Water on the moon? New study narrows down the most likely locations

Why it matters: Future lunar explorers could mine ice for drinking water or rocket fuel, significantly impacting long-duration missions.
- An international team of scientists, including Paul Hayne from the University of Colorado Boulder and lead author Oded Aharonson from the Weizmann Institute of Science, published findings in Nature Astronomy suggesting slow, continuous water accumulation on the moon.
- The study rules out a single, large comet impact as the primary source of lunar water, instead pointing to a gradual process over billions of years.
- Paul Hayne notes that the moon's oldest craters hold the most ice, indicating water has been gathering for as long as 3 to 3.5 billion years.
- Observations from NASA's Lunar Reconnaissance Orbiter (LRO) LAMP instrument previously hinted at ice in permanently shadowed 'cold traps' but lacked an explanation for its uneven distribution, which this new study addresses.

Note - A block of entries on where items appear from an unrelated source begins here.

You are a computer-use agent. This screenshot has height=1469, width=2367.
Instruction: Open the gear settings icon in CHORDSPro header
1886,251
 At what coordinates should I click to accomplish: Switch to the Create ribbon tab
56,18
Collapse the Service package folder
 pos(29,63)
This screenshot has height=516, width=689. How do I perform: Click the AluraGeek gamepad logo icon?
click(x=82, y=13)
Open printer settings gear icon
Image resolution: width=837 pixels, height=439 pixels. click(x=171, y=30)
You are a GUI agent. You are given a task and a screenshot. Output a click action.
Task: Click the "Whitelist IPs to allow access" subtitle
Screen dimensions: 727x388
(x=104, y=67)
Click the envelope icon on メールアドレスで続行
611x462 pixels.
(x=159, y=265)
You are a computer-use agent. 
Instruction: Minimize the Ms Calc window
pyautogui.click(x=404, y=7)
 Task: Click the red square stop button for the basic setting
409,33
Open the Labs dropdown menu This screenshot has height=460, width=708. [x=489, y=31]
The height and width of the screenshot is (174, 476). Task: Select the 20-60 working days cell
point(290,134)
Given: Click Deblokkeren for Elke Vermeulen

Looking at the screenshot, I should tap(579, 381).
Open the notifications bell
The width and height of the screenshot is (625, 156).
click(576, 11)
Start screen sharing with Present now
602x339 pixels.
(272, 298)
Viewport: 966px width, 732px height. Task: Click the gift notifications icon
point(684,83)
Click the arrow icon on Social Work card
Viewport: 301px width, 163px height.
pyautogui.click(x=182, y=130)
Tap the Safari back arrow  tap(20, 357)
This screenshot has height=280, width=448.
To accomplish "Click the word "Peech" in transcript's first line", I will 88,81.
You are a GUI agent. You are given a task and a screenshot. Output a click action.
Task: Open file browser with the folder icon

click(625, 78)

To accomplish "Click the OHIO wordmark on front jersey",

- Water on the moon is considered a 'goldmine' by Hayne, potentially providing drinking water for astronauts and even rocket fuel through hydrogen and oxygen separation.
A new study published in Nature Astronomy suggests that water on the moon accumulated slowly over billions of years, rather than from a single catastrophic event. Researchers, including Paul Hayne from the University of Colorado Boulder, found that the moon's oldest craters contain the most ice, implying continuous water accumulation for up to 3.5 billion years. This discovery helps explain the patchy distribution of ice observed in permanently shadowed lunar craters, a long-standing mystery.